• _PROBLEM TO SOLVE_
Reproduce the material word for word, from its first line through the line containing "point(891,737)", with both of those lines included.
===== DATA IN THIS EXERCISE =====
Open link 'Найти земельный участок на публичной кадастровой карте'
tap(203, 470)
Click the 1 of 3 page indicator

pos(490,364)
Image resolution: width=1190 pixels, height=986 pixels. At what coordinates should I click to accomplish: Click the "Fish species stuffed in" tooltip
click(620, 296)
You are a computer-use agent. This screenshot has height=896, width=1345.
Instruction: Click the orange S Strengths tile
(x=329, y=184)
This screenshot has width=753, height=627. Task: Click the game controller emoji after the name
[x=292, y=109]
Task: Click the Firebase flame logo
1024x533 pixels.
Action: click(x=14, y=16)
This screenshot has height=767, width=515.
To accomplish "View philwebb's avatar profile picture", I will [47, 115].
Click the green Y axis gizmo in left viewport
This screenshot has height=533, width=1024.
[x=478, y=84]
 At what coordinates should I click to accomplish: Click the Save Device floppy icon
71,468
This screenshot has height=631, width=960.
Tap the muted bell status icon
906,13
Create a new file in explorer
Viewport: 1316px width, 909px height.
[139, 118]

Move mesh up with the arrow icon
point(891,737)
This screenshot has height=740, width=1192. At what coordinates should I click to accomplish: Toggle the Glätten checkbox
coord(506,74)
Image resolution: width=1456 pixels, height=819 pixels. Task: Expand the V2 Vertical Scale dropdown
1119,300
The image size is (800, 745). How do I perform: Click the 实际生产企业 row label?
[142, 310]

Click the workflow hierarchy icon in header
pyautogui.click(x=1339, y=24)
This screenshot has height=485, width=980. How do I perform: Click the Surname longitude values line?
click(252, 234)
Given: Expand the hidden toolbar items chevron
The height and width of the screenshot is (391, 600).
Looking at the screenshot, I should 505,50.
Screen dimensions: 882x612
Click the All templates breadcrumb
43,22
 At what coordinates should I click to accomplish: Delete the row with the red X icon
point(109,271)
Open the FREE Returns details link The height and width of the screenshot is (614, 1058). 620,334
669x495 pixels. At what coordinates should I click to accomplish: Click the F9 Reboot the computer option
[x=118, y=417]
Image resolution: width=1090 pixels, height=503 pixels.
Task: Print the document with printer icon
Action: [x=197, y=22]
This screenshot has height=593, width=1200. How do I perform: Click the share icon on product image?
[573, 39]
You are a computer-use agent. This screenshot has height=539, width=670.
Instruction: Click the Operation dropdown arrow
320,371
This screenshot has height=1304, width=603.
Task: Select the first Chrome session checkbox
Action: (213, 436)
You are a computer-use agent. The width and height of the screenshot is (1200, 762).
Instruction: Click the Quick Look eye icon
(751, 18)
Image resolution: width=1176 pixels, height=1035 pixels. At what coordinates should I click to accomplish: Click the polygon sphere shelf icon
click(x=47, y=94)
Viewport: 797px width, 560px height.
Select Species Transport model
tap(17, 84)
=====
• _THE ANSWER_
Open link 'Найти земельный участок на публичной кадастровой карте'
tap(203, 470)
Click the 1 of 3 page indicator

pos(490,364)
Image resolution: width=1190 pixels, height=986 pixels. At what coordinates should I click to accomplish: Click the "Fish species stuffed in" tooltip
click(620, 296)
You are a computer-use agent. This screenshot has height=896, width=1345.
Instruction: Click the orange S Strengths tile
(x=329, y=184)
This screenshot has width=753, height=627. Task: Click the game controller emoji after the name
[x=292, y=109]
Task: Click the Firebase flame logo
1024x533 pixels.
Action: click(x=14, y=16)
This screenshot has height=767, width=515.
To accomplish "View philwebb's avatar profile picture", I will [47, 115].
Click the green Y axis gizmo in left viewport
This screenshot has height=533, width=1024.
[x=478, y=84]
 At what coordinates should I click to accomplish: Click the Save Device floppy icon
71,468
This screenshot has height=631, width=960.
Tap the muted bell status icon
906,13
Create a new file in explorer
Viewport: 1316px width, 909px height.
[139, 118]

Move mesh up with the arrow icon
point(891,737)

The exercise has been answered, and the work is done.